Few neuromuscular clinicians are familiar with the fundamental physical principles of ultrasound. This chapter is designed to explain them qualitatively in the context of operating the instrument. The intent is to make explicit how engineering determines what appears on the screen, and how understanding this process helps optimize the image displayed. This introduction will be adequate for the reader to use and understand the instrument and to guide further reading for those who see the potential for further development of the technique. Current instruments have been designed with organs and tissues in mind other than nerve and muscle, so enhancements in instrumentation are possible, given sufficient feedback from experienced users.

Overview

The ancient Greeks understood the fundamental relationship of reflected light and sound as revealed in the story of Echo and Narcissus in which man (Narcissus) is smitten by reflected light and immune to the nuance of reflected sound (Echo). It is unlikely that the creator of this story anticipated the development of underwater sonar or medical ultrasound, but it seems plausible that she would have understood the value of echolocation as another way of perceiving the natural world.

Nature has long recognized and appreciated the perceptual gift of echolocation, which manifests in the biologic marvels of bats and whales, creatures that use echoes to map space in darkness and deep water, areas where sight is uninformative. The ability possessed by these creatures to experience the world directly through echolocation will always remain foreign to humans. We cannot replicate the vocal, auditory, and particularly the cortical adaptations required for this type of experience, so we must settle for a surrogate, which is the use of reflected sound energy to manufacture a visual representation of anatomic space. For an in-depth discussion of echolocation and other unique sensory experiences in nonhuman mammals, Howard Hughes’ award winning book Sensory Exotica is highly recommended.¹

Almost everyone who is using this textbook will have already had some experience with ultrasound, but even for the experienced ultrasonographer, it is helpful to begin with a review of instrumentation as a means of explaining how an ultrasound image is created. The discussion begins with a description of how to get started generating images with an instrument, followed by discussions of the transducer and its elements, the behavior of sound and echoes in human tissue, and how the ultrasound instrument regulates the transducer and translates echoes into an image. In parallel with these descriptions are some brief comparisons of ultrasound with electrodiagnostic technology. Neuromuscular pathology is largely corroborated, not by other imaging modalities, but by electrodiagnostic findings, so an appreciation of this technology is of value. Further, many readers have considerable experience with electrodiagnosis, and this will help them appreciate the mechanics of ultrasound. There are also some parallel discussions on the nature of human perception and how that also determines display characteristics of ultrasound instrumentation (Fig. 1.1).
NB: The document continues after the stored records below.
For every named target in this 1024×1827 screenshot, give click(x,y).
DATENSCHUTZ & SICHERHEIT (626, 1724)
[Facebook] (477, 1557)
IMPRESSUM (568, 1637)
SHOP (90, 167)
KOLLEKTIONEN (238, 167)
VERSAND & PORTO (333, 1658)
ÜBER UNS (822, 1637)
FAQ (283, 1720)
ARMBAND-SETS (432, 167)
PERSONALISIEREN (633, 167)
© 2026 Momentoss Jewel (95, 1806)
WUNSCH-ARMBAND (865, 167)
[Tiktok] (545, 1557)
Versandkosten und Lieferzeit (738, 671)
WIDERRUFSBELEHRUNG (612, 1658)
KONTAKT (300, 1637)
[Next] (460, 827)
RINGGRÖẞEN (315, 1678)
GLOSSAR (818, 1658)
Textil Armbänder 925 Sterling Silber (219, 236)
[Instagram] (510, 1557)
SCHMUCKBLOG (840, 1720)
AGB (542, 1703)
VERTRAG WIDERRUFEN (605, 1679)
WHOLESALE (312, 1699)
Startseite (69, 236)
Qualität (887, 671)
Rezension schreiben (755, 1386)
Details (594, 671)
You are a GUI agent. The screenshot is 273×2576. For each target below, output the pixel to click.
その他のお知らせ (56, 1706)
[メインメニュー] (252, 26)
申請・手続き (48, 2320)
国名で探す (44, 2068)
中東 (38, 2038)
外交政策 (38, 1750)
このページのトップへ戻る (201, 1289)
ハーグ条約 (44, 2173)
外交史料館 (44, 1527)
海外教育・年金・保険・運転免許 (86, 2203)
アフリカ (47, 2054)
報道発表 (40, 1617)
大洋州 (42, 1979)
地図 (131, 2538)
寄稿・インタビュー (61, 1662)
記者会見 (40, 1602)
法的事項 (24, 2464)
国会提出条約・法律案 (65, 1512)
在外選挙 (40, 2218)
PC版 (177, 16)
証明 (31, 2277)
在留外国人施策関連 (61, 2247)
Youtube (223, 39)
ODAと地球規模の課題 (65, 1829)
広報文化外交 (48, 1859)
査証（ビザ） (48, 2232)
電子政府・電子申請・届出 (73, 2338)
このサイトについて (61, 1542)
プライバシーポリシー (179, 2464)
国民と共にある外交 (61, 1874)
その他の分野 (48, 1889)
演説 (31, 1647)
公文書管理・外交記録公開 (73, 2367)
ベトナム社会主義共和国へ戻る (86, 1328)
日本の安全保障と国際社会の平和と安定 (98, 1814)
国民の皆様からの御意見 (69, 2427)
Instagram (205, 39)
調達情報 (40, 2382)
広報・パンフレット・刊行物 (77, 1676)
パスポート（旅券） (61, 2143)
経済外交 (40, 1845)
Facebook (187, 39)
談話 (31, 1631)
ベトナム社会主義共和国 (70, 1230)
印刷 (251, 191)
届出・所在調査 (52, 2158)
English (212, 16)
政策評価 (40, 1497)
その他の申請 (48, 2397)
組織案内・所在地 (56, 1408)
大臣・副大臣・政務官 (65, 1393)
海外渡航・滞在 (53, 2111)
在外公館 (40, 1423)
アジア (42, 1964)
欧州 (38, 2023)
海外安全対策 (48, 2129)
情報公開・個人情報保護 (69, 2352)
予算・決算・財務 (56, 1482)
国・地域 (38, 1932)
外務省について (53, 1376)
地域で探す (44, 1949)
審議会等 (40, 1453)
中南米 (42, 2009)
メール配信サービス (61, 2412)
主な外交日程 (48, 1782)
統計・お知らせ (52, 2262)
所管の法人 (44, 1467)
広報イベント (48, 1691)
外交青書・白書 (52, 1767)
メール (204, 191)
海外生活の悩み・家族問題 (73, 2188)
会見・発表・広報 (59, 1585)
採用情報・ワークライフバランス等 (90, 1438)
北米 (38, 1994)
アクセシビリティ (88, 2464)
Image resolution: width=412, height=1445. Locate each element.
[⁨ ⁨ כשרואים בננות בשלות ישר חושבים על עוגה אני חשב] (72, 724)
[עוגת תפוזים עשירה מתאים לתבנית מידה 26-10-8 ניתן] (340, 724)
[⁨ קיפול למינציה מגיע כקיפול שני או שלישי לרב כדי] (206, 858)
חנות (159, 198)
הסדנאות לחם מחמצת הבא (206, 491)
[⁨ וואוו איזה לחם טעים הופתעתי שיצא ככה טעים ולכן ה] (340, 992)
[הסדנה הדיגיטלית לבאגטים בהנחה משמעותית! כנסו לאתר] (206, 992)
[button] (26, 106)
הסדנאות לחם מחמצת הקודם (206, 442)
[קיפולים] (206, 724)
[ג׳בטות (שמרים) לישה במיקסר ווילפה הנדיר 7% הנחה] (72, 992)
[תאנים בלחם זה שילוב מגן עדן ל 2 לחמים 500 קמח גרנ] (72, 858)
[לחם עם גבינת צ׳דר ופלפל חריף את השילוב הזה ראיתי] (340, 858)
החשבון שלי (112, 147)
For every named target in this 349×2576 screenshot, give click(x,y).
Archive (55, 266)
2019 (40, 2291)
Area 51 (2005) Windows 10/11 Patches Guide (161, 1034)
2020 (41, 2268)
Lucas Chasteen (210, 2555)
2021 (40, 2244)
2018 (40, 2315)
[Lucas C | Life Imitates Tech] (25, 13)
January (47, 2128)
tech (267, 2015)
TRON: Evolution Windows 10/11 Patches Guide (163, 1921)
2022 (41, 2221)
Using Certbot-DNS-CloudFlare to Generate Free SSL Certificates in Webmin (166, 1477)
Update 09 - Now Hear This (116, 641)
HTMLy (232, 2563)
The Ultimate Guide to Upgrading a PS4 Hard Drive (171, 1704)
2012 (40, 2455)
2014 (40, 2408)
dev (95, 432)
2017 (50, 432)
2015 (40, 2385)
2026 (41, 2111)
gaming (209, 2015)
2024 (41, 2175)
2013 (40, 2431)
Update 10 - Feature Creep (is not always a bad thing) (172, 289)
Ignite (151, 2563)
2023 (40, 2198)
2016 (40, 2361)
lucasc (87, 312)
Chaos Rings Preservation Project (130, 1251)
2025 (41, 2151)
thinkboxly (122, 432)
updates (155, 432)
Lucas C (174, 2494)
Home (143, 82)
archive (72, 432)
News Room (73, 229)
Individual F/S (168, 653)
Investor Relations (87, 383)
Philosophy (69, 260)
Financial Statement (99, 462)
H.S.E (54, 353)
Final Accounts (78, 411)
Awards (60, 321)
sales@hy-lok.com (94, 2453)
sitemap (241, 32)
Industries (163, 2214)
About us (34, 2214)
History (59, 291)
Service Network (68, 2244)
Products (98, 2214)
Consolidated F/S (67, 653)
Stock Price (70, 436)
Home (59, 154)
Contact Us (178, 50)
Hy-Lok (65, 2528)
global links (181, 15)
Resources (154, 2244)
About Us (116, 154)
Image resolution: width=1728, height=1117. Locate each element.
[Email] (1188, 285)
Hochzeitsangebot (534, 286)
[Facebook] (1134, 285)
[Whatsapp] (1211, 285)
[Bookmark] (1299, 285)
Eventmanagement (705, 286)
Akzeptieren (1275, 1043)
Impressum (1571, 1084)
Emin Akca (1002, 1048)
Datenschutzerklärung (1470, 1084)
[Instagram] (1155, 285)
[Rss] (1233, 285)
Fig. 1.1 A, This figure describes ultrasound imaging using the four key elements involved: the transducer, the instrument and its controls, the patient, and the ultrasonographer. The ultrasonographer coordinates the interaction of all four elements during an examination. B, Electromyography, which can be described by a similar grid, is sometimes considered an extension of the physical examination, a role also exemplified by neuromuscular ultrasound. The directional arrows denote the multiple feedback loops that make these techniques so interactive. EMG, Electromyography.

Getting Started: Obtaining an Image

Ultrasound instruments have an impressive array of switches, dials, and buttons that can be daunting to the novice (Fig. 1.2). Even finding the on/off button to the instrument, which is invariably in a covert location to avoid inadvertent deactivation, adds to the challenge. Once the instrument is turned on, however, users quickly find that the instrument is quite intuitive and can be quickly put to use. The first step is to identify the active transducer on the instrument and then to coat it with coupling gel. It can then be placed over the wrist as shown in Figure 1.3. Note that every linear array transducer has a marking on one side, which corresponds to a marking on the display screen. The marking on the display should always be in the upper left corner of the screen, and the probe should be positioned such that the marker on the probe is pointed cephalad to the patient for sagittal imaging and to the ultrasonographer’s left side for cross-sectional imaging. This will produce images that are oriented in the same fashion as computed tomography (CT) or magnetic resonance imaging (MRI). However, it should be noted that this convention has not been routinely followed in neuromuscular imaging, so not all of the older images in this text are oriented in this fashion. In particular, sagittal imaging of the median nerve at the wrist frequently has been depicted in the opposite fashion in the literature, with the left side of the display screening showing the distal portion of the wrist, but that is an undesirable orientation, based on ultrasound convention, and should be avoided.² See Box 1.1 for other general considerations when performing neuromuscular ultrasound.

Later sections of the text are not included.